Exercise details: Reproduce every record below exactly, with the pictures left out.

Listed records:
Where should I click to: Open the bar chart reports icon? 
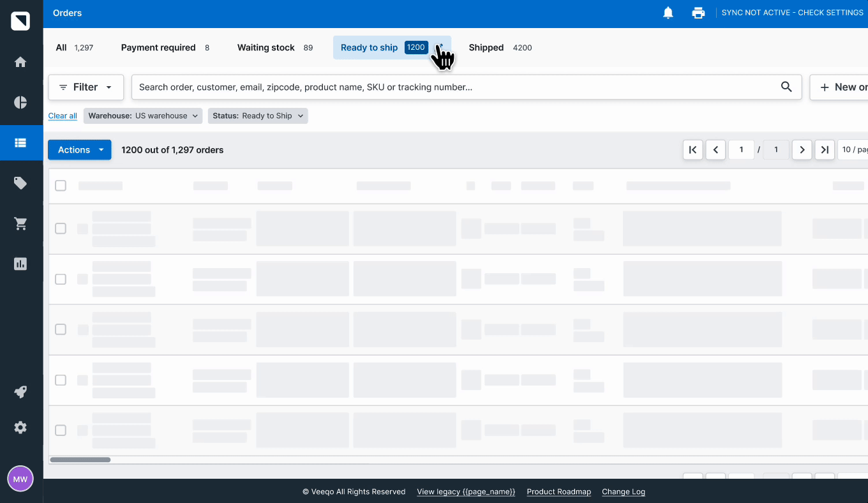point(20,264)
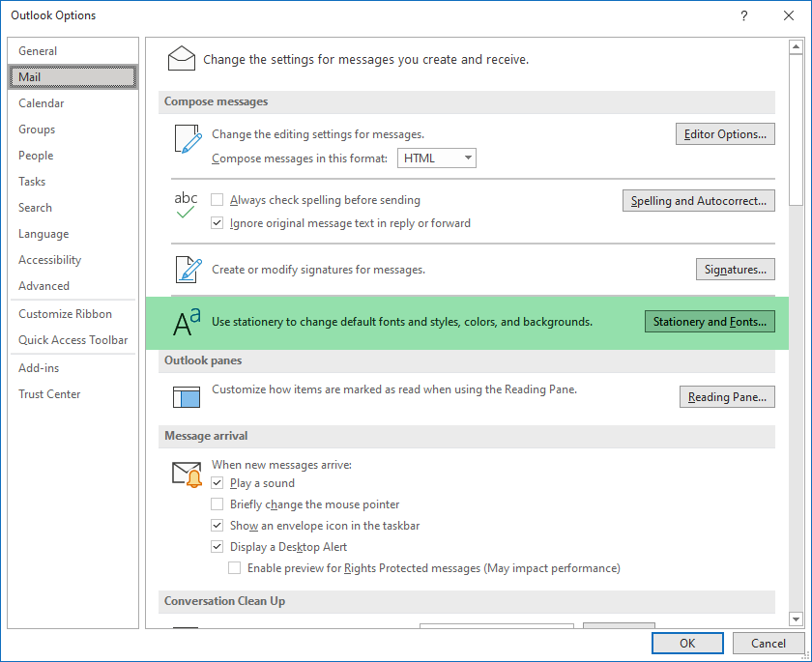The image size is (812, 662).
Task: Uncheck Play a sound for new messages
Action: [218, 483]
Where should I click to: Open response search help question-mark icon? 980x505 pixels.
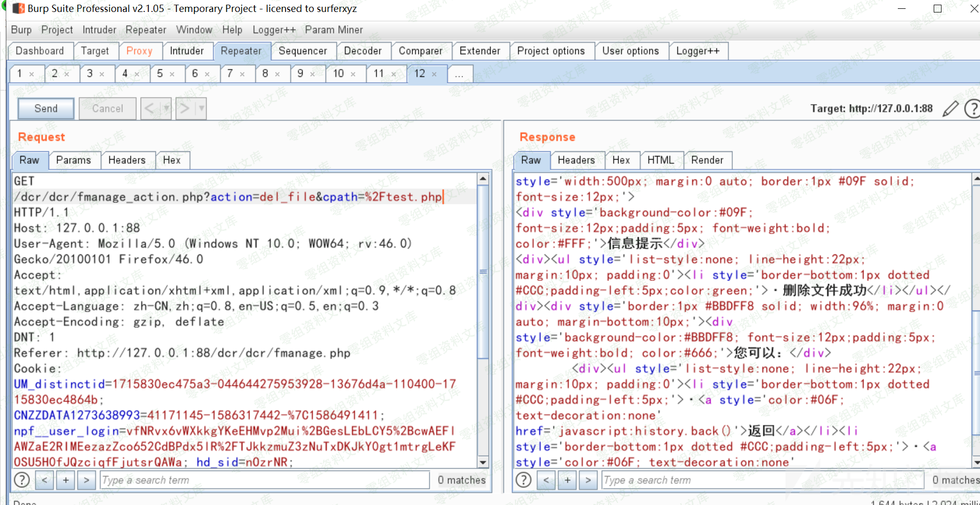click(523, 480)
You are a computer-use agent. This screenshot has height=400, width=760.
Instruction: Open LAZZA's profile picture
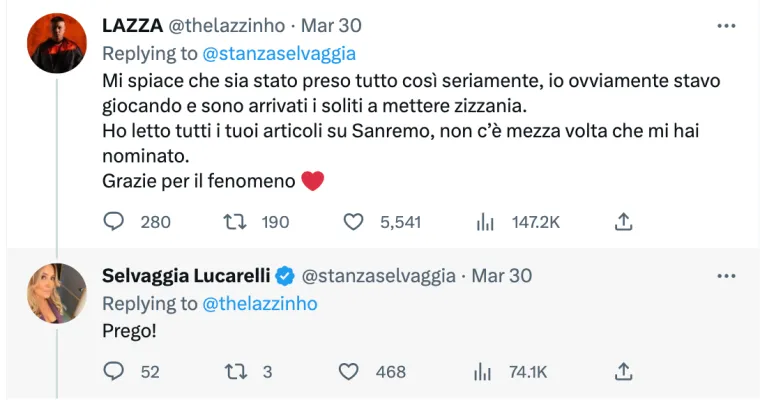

Exercise response:
Where should I click to: Open the bar chart reports icon? 
point(20,264)
The image size is (812, 662).
Task: Uncheck Play a sound for new messages
Action: [218, 483]
Where should I click to: Open response search help question-mark icon? 980x505 pixels.
click(523, 480)
You are a computer-use agent. This screenshot has height=400, width=760.
Instruction: Open LAZZA's profile picture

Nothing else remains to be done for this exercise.